Part of the Freestyle discipline, get down and dirty with Motocross.
Also as you make your way through the ranks and gaining more followers, you get to participate in Live Xtrem races, which are the most enjoyable events that The Crew 2 has to offer. You start the game immediately within the first race of the Live Xtrem season, and these races in general have you transforming between vehicles on the fly at specific points within the races. You can go from a hypercar, jump off a ramp, and transform into a speedboat as you splash onto a river, continuing the race in one seamless maneuver.

"Snow" time like the present to make the push to first place! ...I'll see myself out.
These transformations aren't just limited to races, either. You can additionally seamlessly transform between your favorite vehicles while engaging in free roam. It's a rather awesome sight to fly a plane over my hometown of St. Louis, soar under the Gateway Arch, and then transform into a high-speeding car, perfectly touching down with the pavement below all in a single picture-perfect, skillful movement. If you haven't guessed already, there's a lot of smoothness to The Crew 2's transformations.

Take to the skies and view Los Angeles in a brand-new way.
What isn't always so smooth (nice segue, Phil) is trying to race at high speeds in events while trying to keep an eye on the in-game map in order to know where upcoming turns are. It is endlessly frustrating to lose a race at the last turn because you ended up missing it and careening past it because you couldn't focus on the map and race at the same time. Yes, you can hold the shoulder buttons to be placed back on the intended racing path, but when it's the final stretch of the race where you're now fifth place, it's sort of aggravating to have to redo a 10+ minute race when you made a last minute navigational error.

Another problem with The Crew 2 comes from its requirement to always have an online connection. You must play The Crew 2 online at all times, which is odd considering most of what I did within the game wouldn't even need such functionality, as I always competed against the AI. There are other players that inhabit the world, and you can join eponymous crews, race together in events, and the like, but overall, the interaction and options between crews and players in general is a bit lacking.

Now that you can explore the waters of the States in The Crew 2, who knows what you will discover?
Without its online requirement The Crew 2 would be one of my favorite arcade racers of all time. It's pure joy and bliss to drive, splash, and soar through the continental United States. My personal favorite thing to do in the game is take long road trips and explore the world freely. However, when the servers for the game eventually expire, what you're going to be left with in The Crew 2 is a game that is no longer available to be played. You're also left with a game currently that requires an online subscription to Xbox Live or PlayStation Plus on top of purchasing The Crew 2 just to play the darn game.

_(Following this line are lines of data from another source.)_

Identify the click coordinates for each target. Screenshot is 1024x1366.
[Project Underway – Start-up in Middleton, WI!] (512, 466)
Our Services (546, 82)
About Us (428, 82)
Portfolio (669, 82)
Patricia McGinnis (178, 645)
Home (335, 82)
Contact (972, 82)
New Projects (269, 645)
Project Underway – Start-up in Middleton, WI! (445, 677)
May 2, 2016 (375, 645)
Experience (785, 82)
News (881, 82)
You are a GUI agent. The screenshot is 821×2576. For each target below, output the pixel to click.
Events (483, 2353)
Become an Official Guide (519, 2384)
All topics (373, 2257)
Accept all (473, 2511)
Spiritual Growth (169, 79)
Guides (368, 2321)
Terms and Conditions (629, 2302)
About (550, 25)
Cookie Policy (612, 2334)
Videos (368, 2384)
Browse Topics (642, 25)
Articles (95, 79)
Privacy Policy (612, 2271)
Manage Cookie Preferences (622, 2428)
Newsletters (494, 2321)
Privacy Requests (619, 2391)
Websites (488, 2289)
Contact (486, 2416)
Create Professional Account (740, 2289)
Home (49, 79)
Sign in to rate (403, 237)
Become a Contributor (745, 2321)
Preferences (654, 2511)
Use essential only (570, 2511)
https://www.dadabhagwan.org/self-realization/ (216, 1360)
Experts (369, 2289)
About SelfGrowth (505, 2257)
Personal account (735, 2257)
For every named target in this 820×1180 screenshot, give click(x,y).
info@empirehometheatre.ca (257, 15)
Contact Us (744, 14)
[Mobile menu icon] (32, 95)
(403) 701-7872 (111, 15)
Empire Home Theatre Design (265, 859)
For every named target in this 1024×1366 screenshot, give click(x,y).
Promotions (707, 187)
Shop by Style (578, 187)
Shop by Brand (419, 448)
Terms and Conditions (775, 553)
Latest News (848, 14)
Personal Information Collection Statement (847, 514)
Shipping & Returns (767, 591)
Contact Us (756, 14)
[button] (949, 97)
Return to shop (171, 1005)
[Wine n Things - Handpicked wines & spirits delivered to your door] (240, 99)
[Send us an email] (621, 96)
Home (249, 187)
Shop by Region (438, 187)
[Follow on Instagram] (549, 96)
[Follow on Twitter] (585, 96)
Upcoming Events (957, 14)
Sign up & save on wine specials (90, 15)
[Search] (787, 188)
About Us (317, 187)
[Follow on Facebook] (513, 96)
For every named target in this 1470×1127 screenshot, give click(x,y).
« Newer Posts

The reflections on these rainy roads make for a remarkable sight.
For the most part, The Crew 2 does not disappoint when it concerns visuals.
It says something, though, that despite this ridiculous online requirement, I did find myself lost within the game world of The Crew 2, eventually earning the Platinum with my PS4 copy. The amount of events in the game is amazing, though I wish there were more long distance and Live Extrem-like events where you switched between vehicle types mid-race, as those were my favorites in the game. Additionally, those were the most innovative and exciting. What's here in The Crew 2 is still a thrill of a ride, but it's not without its speed bumps--its many, many speed bumps.